- EXERCISE DETAILS:
Copy out all lines in the material below that contain the string "range".

- DATA UNDER STUDY:

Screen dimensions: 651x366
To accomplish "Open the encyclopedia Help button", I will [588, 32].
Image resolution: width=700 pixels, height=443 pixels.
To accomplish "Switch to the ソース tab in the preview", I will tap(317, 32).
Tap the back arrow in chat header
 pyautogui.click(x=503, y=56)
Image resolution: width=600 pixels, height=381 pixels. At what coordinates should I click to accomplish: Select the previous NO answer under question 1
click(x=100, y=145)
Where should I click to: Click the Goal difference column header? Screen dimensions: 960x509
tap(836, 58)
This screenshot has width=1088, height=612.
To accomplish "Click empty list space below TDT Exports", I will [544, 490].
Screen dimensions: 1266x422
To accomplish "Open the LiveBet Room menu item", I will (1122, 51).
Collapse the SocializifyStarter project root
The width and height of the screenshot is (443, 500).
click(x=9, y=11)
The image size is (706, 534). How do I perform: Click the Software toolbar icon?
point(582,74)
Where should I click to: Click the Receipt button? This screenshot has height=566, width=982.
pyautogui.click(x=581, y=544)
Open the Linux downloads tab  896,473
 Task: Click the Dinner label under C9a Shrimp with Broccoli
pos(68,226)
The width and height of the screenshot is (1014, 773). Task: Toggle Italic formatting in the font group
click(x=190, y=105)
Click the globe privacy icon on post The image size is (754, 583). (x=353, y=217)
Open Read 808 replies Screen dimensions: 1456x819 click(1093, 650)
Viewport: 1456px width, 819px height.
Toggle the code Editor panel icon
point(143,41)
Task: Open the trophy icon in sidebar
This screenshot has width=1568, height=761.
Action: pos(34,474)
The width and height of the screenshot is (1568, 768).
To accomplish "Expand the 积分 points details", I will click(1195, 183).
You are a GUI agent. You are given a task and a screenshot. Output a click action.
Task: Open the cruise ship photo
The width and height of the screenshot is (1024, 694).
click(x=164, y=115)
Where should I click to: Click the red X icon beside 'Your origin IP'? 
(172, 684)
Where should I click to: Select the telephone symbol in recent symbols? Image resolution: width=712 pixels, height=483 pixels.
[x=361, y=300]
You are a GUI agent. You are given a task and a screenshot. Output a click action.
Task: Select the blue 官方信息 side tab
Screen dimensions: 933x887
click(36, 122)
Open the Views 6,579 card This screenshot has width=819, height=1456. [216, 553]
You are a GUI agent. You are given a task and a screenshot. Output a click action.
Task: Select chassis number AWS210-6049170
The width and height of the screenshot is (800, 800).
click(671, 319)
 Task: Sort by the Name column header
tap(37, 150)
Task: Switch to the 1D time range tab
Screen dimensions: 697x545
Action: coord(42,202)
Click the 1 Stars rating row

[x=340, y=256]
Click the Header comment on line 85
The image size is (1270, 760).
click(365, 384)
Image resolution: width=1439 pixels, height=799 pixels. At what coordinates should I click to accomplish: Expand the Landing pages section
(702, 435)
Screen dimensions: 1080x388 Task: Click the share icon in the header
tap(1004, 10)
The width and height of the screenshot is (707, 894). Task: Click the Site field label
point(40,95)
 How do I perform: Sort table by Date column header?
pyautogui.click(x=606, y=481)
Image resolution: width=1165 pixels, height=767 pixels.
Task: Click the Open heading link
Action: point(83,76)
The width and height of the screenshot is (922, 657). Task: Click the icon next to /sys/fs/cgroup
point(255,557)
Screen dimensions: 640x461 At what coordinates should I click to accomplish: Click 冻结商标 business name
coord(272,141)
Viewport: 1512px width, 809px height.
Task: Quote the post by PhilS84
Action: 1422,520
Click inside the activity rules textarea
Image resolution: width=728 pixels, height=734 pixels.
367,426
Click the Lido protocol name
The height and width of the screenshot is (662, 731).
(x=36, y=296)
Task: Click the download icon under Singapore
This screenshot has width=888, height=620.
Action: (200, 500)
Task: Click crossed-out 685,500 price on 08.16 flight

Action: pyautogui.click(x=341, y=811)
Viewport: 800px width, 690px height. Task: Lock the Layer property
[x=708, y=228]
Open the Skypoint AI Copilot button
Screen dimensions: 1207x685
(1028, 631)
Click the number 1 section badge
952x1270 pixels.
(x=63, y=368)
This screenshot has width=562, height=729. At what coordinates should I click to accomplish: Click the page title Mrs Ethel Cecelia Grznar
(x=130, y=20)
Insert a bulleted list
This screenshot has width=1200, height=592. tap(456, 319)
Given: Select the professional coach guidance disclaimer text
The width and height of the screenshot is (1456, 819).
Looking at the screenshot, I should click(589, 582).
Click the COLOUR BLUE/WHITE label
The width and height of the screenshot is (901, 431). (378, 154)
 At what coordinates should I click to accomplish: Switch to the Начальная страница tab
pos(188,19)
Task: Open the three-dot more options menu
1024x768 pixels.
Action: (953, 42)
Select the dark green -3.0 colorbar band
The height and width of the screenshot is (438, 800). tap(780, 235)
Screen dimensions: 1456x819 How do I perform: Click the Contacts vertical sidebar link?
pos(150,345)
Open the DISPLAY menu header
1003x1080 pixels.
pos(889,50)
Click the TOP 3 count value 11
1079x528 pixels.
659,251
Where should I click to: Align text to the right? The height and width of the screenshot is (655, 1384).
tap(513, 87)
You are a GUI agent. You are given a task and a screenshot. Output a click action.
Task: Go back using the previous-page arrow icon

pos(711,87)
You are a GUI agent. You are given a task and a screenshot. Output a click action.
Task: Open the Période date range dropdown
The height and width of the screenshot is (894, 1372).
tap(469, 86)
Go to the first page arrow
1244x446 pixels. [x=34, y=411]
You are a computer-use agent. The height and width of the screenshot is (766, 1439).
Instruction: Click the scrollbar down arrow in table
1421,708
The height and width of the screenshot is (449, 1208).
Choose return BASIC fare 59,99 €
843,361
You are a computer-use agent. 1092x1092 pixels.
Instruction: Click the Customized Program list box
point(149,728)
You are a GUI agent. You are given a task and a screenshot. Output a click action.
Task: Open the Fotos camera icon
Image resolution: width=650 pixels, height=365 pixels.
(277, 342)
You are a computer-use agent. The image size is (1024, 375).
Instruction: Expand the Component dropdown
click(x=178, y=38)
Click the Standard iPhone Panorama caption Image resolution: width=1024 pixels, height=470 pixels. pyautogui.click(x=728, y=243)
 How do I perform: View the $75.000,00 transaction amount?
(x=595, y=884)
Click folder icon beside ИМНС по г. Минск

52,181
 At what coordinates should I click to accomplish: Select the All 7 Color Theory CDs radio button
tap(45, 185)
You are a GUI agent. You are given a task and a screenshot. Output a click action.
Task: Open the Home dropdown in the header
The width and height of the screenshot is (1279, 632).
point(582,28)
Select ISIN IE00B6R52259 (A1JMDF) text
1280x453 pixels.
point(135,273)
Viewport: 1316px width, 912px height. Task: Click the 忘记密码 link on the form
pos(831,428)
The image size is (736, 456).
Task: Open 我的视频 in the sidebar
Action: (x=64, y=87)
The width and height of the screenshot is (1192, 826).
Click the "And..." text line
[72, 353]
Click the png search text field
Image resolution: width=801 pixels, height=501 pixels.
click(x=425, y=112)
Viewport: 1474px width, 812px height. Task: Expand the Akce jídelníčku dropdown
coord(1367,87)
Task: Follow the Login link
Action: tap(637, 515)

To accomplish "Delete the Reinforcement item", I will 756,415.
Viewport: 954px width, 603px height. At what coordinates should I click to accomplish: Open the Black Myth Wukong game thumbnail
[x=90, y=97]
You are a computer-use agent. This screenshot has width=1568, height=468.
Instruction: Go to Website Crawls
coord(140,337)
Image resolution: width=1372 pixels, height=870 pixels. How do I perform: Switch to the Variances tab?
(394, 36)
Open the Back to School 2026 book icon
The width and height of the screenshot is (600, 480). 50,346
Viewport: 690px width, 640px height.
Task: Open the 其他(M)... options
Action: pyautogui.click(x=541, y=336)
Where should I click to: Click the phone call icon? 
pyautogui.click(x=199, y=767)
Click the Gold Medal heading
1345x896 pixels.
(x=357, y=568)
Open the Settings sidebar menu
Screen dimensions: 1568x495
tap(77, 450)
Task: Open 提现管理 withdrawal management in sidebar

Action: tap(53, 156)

- TASK SOLUTION:
Task: Switch to the 1D time range tab
Task: Open the Période date range dropdown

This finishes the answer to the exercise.